A plan to turn Swasana Hijau into an agro education hub is afoot and Michael said it is expected to be ready at the second quarter of next year, the earliest.

This, he said, is an initiative to spread awareness among the locals and government and help them realise how hydroponics farming can help boost Sabah’s image.

“We will welcome schools if they want to bring students down just to come and have a look. We also want to approach colleges universities if any of them want to do an internship programme to learn how to run a farm, not just theory, at least get their hands dirty and work.

“And if we do go down that road, then we will build one or two chalets and then have tourists come to visit where they can ‘mandi sungai’, and even pluck their own produce at the farm.

“And then Swasana Hijau will probably expand somewhere else. There are plans to buy land, just next door. We might expand there but we're not sure yet,” he said.

Mike also mentioned that Swasana Hijau’s goal is to be a tech-based agro company by using Internet of Things (IoT).

”Automatic dosing of fertiliser, automatic shading, and all these can be monitored from afar.

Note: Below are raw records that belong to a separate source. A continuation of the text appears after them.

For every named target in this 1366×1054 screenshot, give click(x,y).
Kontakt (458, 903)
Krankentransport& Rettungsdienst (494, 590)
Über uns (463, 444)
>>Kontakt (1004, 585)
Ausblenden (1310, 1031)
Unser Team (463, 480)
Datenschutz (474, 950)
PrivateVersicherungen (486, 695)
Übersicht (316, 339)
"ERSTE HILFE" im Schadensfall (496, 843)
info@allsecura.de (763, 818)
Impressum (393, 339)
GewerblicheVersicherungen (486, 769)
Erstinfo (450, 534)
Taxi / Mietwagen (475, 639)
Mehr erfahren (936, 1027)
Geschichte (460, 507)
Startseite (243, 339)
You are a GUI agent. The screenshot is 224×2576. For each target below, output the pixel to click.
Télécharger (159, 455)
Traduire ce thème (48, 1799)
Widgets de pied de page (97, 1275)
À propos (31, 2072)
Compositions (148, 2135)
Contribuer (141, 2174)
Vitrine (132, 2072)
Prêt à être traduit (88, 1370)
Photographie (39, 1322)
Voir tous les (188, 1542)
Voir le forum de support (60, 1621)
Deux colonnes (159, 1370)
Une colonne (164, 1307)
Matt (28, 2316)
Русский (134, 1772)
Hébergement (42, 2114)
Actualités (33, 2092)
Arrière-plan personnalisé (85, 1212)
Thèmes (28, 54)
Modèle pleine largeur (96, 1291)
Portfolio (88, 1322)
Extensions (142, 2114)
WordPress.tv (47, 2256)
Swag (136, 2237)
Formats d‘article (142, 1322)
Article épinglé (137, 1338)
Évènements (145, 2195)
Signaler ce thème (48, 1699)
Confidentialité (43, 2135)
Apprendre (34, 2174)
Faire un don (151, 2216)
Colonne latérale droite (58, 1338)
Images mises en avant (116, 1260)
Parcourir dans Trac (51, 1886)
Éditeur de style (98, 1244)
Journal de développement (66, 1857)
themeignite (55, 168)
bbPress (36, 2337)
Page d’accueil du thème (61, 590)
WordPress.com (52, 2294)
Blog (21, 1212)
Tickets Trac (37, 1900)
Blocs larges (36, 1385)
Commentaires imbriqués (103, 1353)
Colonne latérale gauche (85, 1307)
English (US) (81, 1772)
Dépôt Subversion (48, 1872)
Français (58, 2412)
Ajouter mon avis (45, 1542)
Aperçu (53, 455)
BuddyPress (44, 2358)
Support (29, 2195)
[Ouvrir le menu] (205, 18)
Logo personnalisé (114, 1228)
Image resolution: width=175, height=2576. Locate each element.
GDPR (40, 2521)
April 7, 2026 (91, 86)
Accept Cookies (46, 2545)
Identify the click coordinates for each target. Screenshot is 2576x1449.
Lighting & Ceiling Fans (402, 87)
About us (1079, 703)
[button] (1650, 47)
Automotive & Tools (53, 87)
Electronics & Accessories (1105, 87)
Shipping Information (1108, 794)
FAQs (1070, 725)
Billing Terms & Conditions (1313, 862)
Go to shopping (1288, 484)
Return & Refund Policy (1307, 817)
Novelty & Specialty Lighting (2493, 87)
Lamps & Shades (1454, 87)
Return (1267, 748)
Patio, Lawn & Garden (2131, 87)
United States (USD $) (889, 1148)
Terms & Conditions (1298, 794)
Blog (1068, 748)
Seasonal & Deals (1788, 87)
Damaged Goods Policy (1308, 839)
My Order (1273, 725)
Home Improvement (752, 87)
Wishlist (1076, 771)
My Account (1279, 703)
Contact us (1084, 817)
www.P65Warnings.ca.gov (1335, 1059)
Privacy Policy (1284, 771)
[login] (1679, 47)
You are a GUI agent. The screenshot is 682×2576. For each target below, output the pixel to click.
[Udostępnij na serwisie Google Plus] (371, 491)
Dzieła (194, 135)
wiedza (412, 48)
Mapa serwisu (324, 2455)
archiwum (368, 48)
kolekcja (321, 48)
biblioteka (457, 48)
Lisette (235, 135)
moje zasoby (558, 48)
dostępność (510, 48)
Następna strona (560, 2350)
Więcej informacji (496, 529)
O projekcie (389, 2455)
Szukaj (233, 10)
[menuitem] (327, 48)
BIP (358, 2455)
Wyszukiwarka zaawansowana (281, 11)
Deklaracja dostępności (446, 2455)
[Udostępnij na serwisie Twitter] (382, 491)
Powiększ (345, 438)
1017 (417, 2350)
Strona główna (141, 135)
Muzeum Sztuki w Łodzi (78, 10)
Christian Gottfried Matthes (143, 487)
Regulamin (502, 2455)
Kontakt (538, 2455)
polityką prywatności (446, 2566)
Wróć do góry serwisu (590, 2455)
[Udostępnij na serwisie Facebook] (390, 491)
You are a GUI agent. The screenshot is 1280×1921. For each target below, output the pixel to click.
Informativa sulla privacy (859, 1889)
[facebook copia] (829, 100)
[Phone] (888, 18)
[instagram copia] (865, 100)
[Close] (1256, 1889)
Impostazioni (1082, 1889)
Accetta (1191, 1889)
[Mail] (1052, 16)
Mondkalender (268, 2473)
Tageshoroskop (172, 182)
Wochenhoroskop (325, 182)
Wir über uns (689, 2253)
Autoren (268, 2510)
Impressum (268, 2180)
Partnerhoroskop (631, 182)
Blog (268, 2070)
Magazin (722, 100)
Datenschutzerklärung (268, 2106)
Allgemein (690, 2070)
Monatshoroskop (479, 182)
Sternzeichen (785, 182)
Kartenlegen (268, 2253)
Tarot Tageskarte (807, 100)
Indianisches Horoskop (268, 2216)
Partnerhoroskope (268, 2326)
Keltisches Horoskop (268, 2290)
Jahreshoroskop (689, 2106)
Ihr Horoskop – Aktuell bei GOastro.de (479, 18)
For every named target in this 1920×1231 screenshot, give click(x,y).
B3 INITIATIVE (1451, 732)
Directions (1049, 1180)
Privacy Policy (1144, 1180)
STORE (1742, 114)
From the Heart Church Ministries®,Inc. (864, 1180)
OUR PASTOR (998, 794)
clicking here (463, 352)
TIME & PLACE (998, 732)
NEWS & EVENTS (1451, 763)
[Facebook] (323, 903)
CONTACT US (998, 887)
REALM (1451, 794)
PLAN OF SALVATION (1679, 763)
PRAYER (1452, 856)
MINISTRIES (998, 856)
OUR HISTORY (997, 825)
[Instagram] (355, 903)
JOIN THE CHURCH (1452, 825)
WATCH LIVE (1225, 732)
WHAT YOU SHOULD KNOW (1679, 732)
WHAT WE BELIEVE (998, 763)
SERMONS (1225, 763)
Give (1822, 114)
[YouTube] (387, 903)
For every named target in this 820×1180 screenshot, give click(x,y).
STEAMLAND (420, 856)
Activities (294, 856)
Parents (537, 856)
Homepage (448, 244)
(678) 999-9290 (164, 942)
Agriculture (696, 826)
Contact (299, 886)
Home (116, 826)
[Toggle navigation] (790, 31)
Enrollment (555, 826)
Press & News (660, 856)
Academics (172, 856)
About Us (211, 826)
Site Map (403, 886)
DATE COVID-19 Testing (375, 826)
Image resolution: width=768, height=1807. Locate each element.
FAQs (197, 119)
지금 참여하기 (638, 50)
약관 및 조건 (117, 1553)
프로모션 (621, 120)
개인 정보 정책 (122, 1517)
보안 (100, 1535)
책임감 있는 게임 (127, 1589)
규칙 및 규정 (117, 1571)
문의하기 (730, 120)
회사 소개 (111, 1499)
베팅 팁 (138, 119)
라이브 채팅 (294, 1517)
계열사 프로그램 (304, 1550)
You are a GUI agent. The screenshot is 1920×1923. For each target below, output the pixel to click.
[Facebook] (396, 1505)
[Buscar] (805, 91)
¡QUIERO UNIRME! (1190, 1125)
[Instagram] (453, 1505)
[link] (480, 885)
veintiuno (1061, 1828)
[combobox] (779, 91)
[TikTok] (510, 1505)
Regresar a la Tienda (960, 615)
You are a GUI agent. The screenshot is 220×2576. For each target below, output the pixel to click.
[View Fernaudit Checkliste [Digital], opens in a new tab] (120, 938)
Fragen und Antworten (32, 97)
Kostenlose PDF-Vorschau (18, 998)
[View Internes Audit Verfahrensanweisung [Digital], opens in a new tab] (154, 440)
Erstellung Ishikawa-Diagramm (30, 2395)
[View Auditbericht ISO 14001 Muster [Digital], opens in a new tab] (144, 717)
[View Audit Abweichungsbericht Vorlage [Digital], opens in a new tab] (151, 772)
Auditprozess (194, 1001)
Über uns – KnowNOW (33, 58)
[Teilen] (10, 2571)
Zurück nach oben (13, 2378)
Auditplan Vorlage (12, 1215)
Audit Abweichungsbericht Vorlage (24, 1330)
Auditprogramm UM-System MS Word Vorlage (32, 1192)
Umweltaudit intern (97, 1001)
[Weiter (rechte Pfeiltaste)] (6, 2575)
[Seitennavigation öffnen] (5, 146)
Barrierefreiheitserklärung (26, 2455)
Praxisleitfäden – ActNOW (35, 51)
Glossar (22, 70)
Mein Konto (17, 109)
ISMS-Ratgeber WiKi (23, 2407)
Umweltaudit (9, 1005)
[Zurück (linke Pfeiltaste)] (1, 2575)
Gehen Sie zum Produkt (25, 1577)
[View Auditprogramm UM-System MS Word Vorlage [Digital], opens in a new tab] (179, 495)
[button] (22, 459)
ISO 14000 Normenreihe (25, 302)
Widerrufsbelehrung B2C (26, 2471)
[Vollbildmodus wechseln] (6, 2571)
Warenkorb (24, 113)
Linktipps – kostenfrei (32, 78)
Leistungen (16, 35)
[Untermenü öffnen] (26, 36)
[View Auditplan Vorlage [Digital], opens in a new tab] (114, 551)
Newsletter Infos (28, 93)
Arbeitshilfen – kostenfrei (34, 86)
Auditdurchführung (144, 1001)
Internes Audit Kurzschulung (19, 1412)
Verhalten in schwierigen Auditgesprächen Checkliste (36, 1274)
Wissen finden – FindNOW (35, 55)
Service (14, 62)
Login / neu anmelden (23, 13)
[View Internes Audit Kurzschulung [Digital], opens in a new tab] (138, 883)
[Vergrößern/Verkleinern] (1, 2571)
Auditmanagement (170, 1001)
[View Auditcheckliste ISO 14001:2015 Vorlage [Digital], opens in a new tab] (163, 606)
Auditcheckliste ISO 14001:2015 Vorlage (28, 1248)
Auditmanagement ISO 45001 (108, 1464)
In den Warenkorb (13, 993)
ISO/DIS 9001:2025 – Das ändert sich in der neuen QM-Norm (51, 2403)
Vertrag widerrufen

“With this, we can create a new sector of farming jobs in Sabah. Those who are interested will be able to come in and start from regular cleaning, planting, and harvesting, and then move their way up into living systems and managing.

“Then, they can go elsewhere in the world with it. They wouldn't just be a farmworker, they will be a farmer with new skills,” he asserted.

Michael also wished that the locals would get rid of the fear of venturing into agro-culture just because of mindsets and assumptions that farmers are poor.

“For hydroponics, if it's managed well, you don't have to work that many hours during the day. In the morning you come and make sure your water is topped up with enough fertilisers and the pump doesn't run dry.

“With this, you can also work part-time somewhere else if you had good systems in place … It's a very rewarding and quite smooth industry to get into,” he said, however adding that initial capital is high.

“Don’t think about quick money, think about the long term. Everyone needs to eat so this is going to be an opportunity as technology gets better … It can be done, as long as you have the will.”